There is a lot of potential for a fall off a cliff here—a somewhat overachieving season last year, which was basically gifted to them by the Colts’ and Bengals’ lack of stones, and being the beneficiaries of the Chargers’ annual January collapse.  Still, the Jets are pretty talented.  They’re probably not as good as they think they are, but that bastard Rex Ryan just might convince them that they’re good enough to win the division.  I’d say Mark Sanchez is in line for a sophomore slump, but he pretty much sucked for most of last year, so that wouldn’t really apply.  The Jets have looked very unimpressive in the first few weeks of the preseason, but you can chalk some of that up to the Hard Knocks hoopla, but with the expectation level being what it is, and the New York media and fans looking for a way to christen that brand-new stadium, the pressure will get higher and higher as the season goes on.  They might win the division, but they won’t get as far as last year.

PREDICTION: 11-5, 1st AFC EAST.

2. Baltimore Ravens – LAST YEAR: 9-7, 2nd AFC NORTH, LOST DIVISIONAL ROUND.

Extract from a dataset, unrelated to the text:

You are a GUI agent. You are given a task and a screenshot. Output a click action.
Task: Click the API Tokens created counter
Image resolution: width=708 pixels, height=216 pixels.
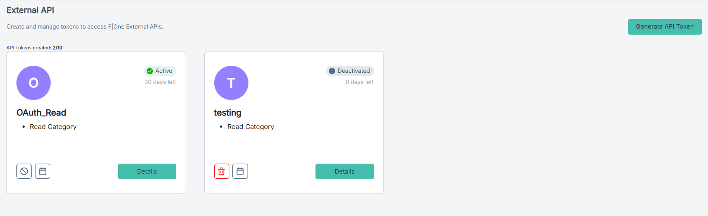[x=35, y=48]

The Ravens are pretty stacked, and they are coming in as under-the-radar as a team that smoked the Patriots in Foxborough in last year’s first round can.  Baltimore can pound the ball, they can throw deep, they now have Anquan Boldin as the go-to receiver they have lacked for pretty much the entire history of their franchise, and they can still play defense.  They don’t have quite the firepower of the Chargers or the Colts, but their head coach is balls-to-the-wall and they are ready to take the next step.

PREDICTION: 12-4, 1st AFC NORTH.

1.San Diego Chargers – LAST YEAR: 13-3, 1st AFC WEST, LOST DIVISIONAL ROUND.

At times, the Chargers can look downright scary, especially on offense.  They did the best thing they could have done in the offseason is cutting LaDainian Tomlinson loose—it was obvious he was bringing the team down, and his very presence had a negative karmic influence on the locker room.  Addition by subtraction will be the rule here.  Unfortunately, when it comes to the postseason, the Chargers are still going to be the whiny, sackless little bitches that they’ve always been, which will make watching them cough up the #1 seed at home in the divisional round all the more entertaining.

PREDICTION: 13-3, 1st AFC WEST.

PLAYOFFS

Wild Card Round:

Patriots 30, Colts 27

Jets 16, Texans 10

Divisional Round:

Patriots 24, Chargers 21

Ravens 42, Jets 7

AFC Championship:

Ravens 32, Patriots 28

By BostonMac

Ryan is a teacher, writer, journalist, basketball coach, sports aficionado, occasional real estate agent, and political junkie. He graduated from both the College of the Holy Cross (bachelor's) and Boston College (Master's), and knows anyone who has never heard of Holy Cross probably would never have gotten in there anyway. He is an unabashed Boston sports fan and homer who, according to lore, once picked the Patriots to win for 25 straight weeks on the "NFL Picks Show," which he co-hosts with Vin Diec, R.J. Warner, and Burton DeWitt. He is also an original co-host of SportsColumn's "Poor Man's PTI." He is married, lame, and a lifelong Massachusetts resident (except for a brief sojourn into the wilds of Raleigh, NC) who grew up in North Attleboro and currently lives and works in Everett.

5 replies on “Into the Great Wide Open – 2010 AFC Preview”

Green Bay. Maybe the Lord will be merciful and will never make us hear from Brett Favre again.

I’m not big on the Bengals. Of course, after they inevitably thump the Patriots this weekend, I’ll probably have them as SB favorites.